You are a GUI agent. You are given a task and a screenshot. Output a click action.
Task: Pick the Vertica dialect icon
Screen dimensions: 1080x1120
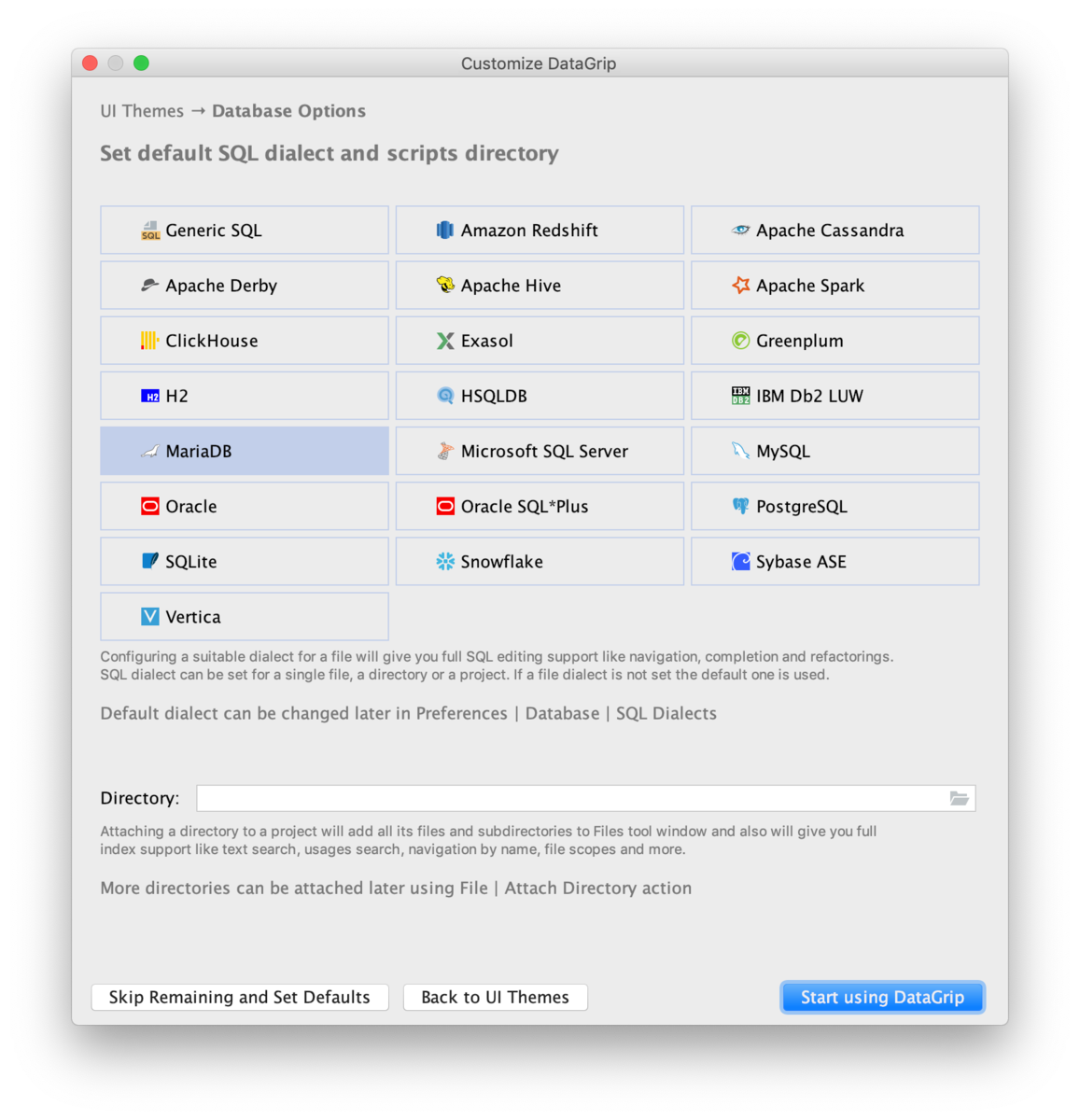click(x=149, y=616)
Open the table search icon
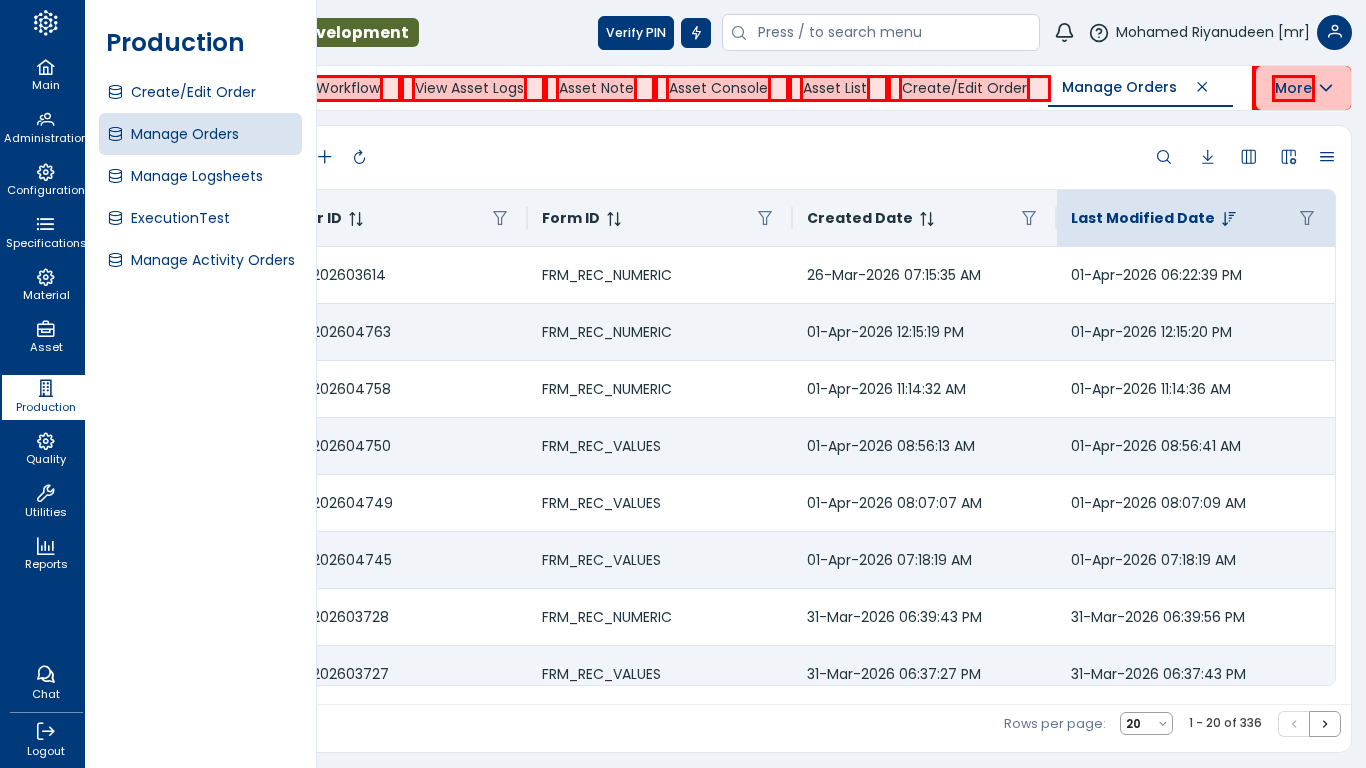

### [Directions]
Reproduce every line of the material above, requests included, but omit the images. Multiply each click coordinate in the answers by 2.55 and round it to the nearest whole number, with halves rounded up.

### [Exercise output]
You are a GUI agent. You are given a task and a screenshot. Output a click action.
Task: Pick the Vertica dialect icon
Screen dimensions: 1080x1120
click(x=380, y=1571)
Open the table search icon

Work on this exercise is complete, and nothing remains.